++++ Exercise inputs
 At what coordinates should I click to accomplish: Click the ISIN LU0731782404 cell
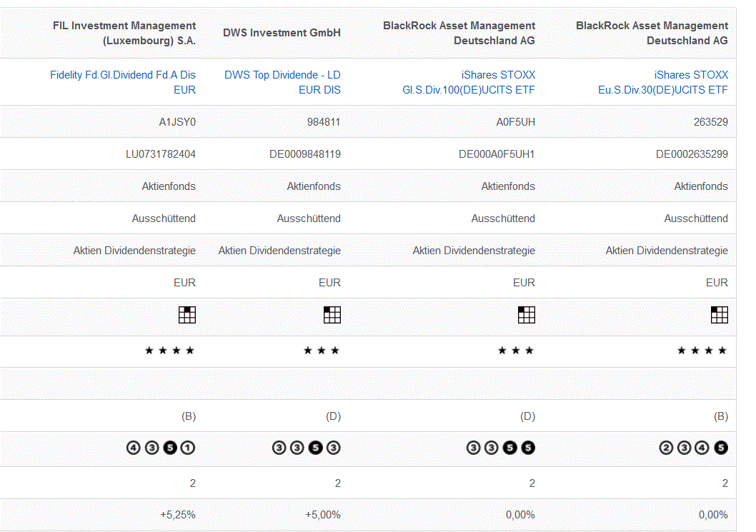click(x=161, y=154)
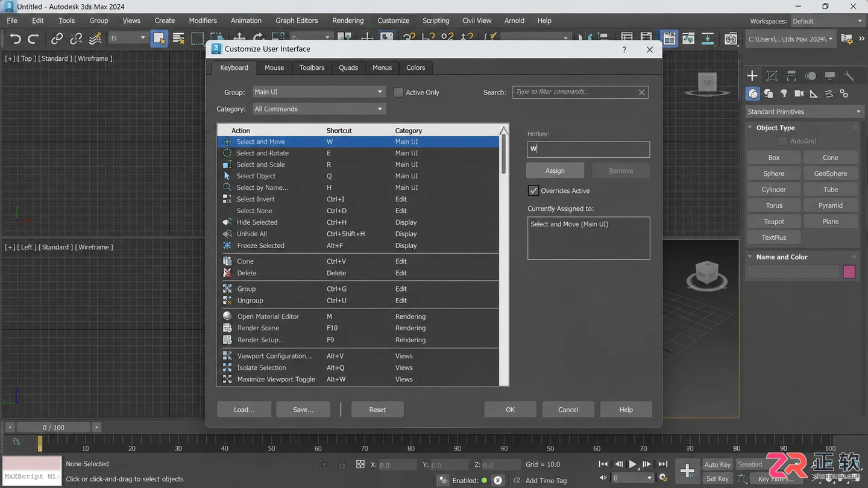Click Go to Start playback icon
Viewport: 868px width, 488px height.
tap(603, 464)
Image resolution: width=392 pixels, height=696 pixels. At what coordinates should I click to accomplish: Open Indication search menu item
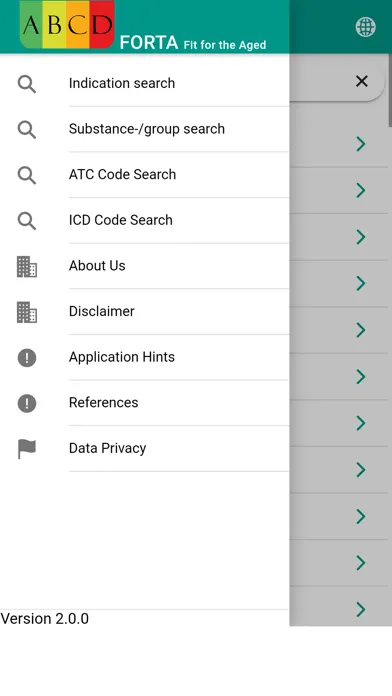point(145,84)
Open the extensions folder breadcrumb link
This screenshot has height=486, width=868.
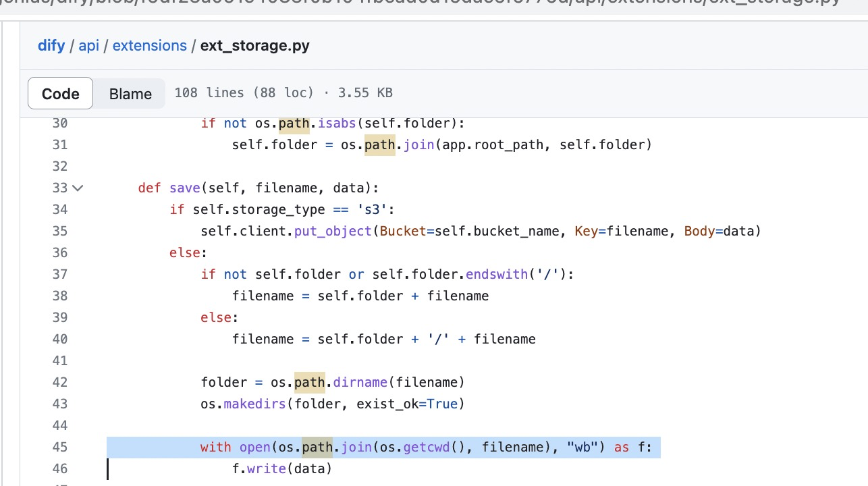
++++++++
* [Prompt]
Could the data above be copied out exactly, with no pictures kept?

* [Exercise solution]
 At what coordinates should I click to accomplish: Click the ISIN LU0731782404 cell
click(x=161, y=154)
Click Go to Start playback icon
Viewport: 868px width, 488px height.
tap(603, 464)
Image resolution: width=392 pixels, height=696 pixels. At what coordinates should I click to accomplish: Open Indication search menu item
point(145,84)
Open the extensions folder breadcrumb link
This screenshot has height=486, width=868.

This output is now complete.